What is being asked.
Line by line, output the data that follows exactly as written.

Extracted material.

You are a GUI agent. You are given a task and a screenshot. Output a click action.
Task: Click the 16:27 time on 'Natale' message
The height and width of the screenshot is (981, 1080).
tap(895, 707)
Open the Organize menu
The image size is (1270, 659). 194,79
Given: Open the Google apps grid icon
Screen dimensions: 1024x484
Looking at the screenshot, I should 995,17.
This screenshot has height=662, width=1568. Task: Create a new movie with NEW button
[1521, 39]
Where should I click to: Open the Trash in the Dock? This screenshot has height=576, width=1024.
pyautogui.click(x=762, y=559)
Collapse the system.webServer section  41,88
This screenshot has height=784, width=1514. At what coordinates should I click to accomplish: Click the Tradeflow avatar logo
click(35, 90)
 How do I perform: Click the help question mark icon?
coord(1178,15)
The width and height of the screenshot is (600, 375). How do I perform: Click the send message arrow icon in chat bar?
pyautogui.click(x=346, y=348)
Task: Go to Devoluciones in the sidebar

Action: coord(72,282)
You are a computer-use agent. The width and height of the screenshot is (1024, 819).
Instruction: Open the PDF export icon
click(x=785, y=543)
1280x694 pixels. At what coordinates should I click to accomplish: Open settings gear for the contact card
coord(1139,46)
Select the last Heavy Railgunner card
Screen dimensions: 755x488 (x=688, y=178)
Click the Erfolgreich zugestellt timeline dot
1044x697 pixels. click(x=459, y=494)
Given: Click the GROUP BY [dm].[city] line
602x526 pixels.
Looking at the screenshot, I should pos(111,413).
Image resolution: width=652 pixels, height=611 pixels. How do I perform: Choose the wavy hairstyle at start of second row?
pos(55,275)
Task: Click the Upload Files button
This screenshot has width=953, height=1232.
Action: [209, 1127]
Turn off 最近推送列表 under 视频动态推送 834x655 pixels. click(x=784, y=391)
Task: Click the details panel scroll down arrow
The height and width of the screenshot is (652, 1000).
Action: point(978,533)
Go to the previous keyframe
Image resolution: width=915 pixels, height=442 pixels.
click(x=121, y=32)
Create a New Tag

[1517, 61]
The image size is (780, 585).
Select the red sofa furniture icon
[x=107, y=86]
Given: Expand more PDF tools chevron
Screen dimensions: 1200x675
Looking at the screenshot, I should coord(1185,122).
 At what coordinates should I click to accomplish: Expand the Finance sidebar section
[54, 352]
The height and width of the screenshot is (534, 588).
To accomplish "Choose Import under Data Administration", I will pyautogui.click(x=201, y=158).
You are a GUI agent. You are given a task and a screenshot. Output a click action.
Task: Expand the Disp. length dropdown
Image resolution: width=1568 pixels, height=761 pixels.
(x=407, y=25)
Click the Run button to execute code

Solution below.
You are a GUI agent. You are given a task and a screenshot. Output a click action.
Task: Click the 16:27 time on 'Natale' message
The height and width of the screenshot is (981, 1080).
tap(895, 707)
Open the Organize menu
The image size is (1270, 659). 194,79
Given: Open the Google apps grid icon
Screen dimensions: 1024x484
Looking at the screenshot, I should 995,17.
This screenshot has height=662, width=1568. Task: Create a new movie with NEW button
[1521, 39]
Where should I click to: Open the Trash in the Dock? This screenshot has height=576, width=1024.
pyautogui.click(x=762, y=559)
Collapse the system.webServer section  41,88
This screenshot has height=784, width=1514. At what coordinates should I click to accomplish: Click the Tradeflow avatar logo
click(35, 90)
 How do I perform: Click the help question mark icon?
coord(1178,15)
The width and height of the screenshot is (600, 375). How do I perform: Click the send message arrow icon in chat bar?
pyautogui.click(x=346, y=348)
Task: Go to Devoluciones in the sidebar

Action: coord(72,282)
You are a computer-use agent. The width and height of the screenshot is (1024, 819).
Instruction: Open the PDF export icon
click(x=785, y=543)
1280x694 pixels. At what coordinates should I click to accomplish: Open settings gear for the contact card
coord(1139,46)
Select the last Heavy Railgunner card
Screen dimensions: 755x488 (x=688, y=178)
Click the Erfolgreich zugestellt timeline dot
1044x697 pixels. click(x=459, y=494)
Given: Click the GROUP BY [dm].[city] line
602x526 pixels.
Looking at the screenshot, I should pos(111,413).
Image resolution: width=652 pixels, height=611 pixels. How do I perform: Choose the wavy hairstyle at start of second row?
pos(55,275)
Task: Click the Upload Files button
This screenshot has width=953, height=1232.
Action: [209, 1127]
Turn off 最近推送列表 under 视频动态推送 834x655 pixels. click(x=784, y=391)
Task: Click the details panel scroll down arrow
The height and width of the screenshot is (652, 1000).
Action: point(978,533)
Go to the previous keyframe
Image resolution: width=915 pixels, height=442 pixels.
click(x=121, y=32)
Create a New Tag

[1517, 61]
The image size is (780, 585).
Select the red sofa furniture icon
[x=107, y=86]
Given: Expand more PDF tools chevron
Screen dimensions: 1200x675
Looking at the screenshot, I should coord(1185,122).
 At what coordinates should I click to accomplish: Expand the Finance sidebar section
[54, 352]
The height and width of the screenshot is (534, 588).
To accomplish "Choose Import under Data Administration", I will pyautogui.click(x=201, y=158).
You are a GUI agent. You are given a task and a screenshot. Output a click action.
Task: Expand the Disp. length dropdown
Image resolution: width=1568 pixels, height=761 pixels.
(x=407, y=25)
Click the Run button to execute code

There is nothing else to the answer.